- _USING THE INFORMATION_
**a)** In the news report on the Simpson trial, rewrite as a short list the paragraph beginning "In court, prosecutor Marcia Clark’s announcement", keeping its main facts.
**b)** Using the news report on the Simpson trial, decide whether each statement agrees with it. Answer yes or no for each, and quote the text's deciding words exactly.
(i) An appeals court agreed to make Detective Mark Fuhrman return to the witness stand.
(ii) The woman juror who asked to leave the panel gave financial problems as her reason.
(iii) Clark said she might change her decision about the events of June 17.

- _EXTRACTED TEXT_
===============
O.J. Simpson prosecutors rushing to finish rebuttal before more juror problems erupt presented last-minute DNA evidence against Simpson and dropped plans Wednesday to recount his Bronco chase.
The latest DNA results bolstered the prosecution’s scientific case showing blood consistent with Simpson and both murder victims inside his Bronco.
An appeals court, meanwhile, rejected a key defense appeal to force Detective Mark Fuhrman to return to the witness stand.
Defense attorneys disclosed a new tactical plan - to attack the FBI much as they have attacked the Los Angeles Police Department and Fuhrman.
Identifying their mystery witness as an FBI agent, defense attorneys said they wanted to use him to show that the FBI routinely encourages agents to tailor testimony in favor of the prosecution.
They said Frederic Whitehurst, a witness at the New York terrorist conspiracy trial, would tell how he was pressured to change a report about his investigation into the World Trade Center bombing to favor the prosecution.
Late in the day, an appeals court denied a defense request to recall Fuhrman to the witness stand, a move that also was rejected earlier by the Simpson trial judge. The defense attorneys argued that the denial of a chance to cross-examine Fuhrman about racist statements could result in reversal should Simpson be convicted.
Fuhrman invoked Fifth Amendment protection against self-incrimination during a hearing and was not required to appear again before the jury. The appeals court last week sided with prosecutors and squelched Judge Lance Ito’s plan to tell jurors that they could use Fuhrman’s “unavailability” to return to weigh his truthfulness.
In court, prosecutor Marcia Clark’s announcement that she was streamlining her case and hoping to rest today came after a woman juror’s request to leave the panel due to financial problems. The woman is one of only two whites on the predominantly black panel. Only two of 12 alternates remain.
“At this time, your honor, we would like to indicate to the court that we will not be asking to admit the events of June 17 at this time,” Clark said in an oblique reference to the infamous slow-speed chase.
She said she could change that decision depending on what the defense raises in the balance of its presentation.
===============
- _DATASET CONTENT_
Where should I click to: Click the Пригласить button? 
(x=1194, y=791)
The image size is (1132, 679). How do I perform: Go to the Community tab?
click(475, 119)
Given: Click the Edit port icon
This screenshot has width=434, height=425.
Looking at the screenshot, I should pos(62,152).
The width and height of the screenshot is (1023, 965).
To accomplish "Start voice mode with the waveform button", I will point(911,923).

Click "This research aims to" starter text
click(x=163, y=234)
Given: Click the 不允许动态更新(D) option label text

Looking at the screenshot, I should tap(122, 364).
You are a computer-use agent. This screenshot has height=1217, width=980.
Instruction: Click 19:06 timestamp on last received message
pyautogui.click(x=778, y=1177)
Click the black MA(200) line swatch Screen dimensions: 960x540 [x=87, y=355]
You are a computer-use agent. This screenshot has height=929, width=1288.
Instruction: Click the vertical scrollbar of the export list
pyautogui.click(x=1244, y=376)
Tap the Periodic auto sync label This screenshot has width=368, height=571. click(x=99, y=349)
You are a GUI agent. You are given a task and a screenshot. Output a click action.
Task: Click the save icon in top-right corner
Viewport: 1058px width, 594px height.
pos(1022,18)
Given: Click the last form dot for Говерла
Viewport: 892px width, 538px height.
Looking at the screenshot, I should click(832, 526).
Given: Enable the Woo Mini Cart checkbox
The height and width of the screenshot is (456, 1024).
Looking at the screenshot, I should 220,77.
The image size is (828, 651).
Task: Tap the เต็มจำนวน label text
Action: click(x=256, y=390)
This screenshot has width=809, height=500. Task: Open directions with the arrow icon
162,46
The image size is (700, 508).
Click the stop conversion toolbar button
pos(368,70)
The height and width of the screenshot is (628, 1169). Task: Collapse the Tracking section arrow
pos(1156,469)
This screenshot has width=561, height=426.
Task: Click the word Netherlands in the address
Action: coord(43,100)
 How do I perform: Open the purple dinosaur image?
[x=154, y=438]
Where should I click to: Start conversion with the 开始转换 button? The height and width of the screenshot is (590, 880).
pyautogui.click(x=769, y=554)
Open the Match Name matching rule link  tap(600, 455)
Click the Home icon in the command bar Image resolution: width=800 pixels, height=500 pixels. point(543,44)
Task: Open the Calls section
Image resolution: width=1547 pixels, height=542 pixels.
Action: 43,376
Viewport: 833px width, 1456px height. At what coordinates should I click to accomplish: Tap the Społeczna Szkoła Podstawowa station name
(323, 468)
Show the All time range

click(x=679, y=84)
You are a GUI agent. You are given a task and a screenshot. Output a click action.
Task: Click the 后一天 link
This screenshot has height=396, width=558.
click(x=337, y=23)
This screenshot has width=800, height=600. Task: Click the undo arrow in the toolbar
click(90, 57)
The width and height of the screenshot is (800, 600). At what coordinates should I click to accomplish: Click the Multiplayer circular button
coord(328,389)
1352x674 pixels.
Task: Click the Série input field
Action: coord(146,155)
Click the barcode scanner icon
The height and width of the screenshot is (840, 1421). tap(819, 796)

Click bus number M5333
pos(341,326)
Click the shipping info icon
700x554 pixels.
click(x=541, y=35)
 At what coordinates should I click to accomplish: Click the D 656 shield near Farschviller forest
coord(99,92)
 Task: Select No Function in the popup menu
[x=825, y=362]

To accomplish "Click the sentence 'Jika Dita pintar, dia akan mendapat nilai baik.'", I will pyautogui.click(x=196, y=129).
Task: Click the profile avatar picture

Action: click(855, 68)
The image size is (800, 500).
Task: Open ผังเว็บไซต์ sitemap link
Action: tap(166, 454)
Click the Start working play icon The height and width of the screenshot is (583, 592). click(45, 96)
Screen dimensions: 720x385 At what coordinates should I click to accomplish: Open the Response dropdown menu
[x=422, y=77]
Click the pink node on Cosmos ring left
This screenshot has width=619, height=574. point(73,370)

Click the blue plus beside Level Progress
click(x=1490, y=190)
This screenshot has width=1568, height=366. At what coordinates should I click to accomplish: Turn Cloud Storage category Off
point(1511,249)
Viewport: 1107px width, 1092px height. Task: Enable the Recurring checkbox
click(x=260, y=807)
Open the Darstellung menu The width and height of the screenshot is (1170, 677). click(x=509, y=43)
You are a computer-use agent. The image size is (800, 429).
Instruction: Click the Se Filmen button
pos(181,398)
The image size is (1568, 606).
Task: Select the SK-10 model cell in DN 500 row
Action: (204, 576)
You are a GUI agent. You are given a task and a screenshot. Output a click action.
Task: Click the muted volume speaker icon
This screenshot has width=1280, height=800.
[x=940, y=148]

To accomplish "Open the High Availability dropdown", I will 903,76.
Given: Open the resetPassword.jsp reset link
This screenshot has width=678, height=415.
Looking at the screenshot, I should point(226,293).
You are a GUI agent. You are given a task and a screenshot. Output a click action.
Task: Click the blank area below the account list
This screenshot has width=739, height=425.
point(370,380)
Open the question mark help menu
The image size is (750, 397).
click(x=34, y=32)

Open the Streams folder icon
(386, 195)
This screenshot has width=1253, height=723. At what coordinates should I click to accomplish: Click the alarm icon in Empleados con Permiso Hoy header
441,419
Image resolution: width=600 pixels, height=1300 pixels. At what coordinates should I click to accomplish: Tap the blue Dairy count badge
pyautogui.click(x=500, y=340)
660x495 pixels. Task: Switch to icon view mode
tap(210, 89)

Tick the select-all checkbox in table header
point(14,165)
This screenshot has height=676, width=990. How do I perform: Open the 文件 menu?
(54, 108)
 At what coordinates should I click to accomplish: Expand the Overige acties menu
===============
- _ANSWERS BY ITEM_
**a)**
- Prosecutor Marcia Clark announced that she was streamlining her case and hoping to rest today.
- Her announcement came after a woman juror asked to leave the panel because of financial problems.
- That juror is one of only two whites on the predominantly black panel.
- Only two of 12 alternates remain.

**b)**
(i) No: "An appeals court, meanwhile, rejected a key defense appeal to force Detective Mark Fuhrman to return to the witness stand."
(ii) Yes: "a woman juror’s request to leave the panel due to financial problems."
(iii) Yes: "She said she could change that decision depending on what the defense raises in the balance of its presentation."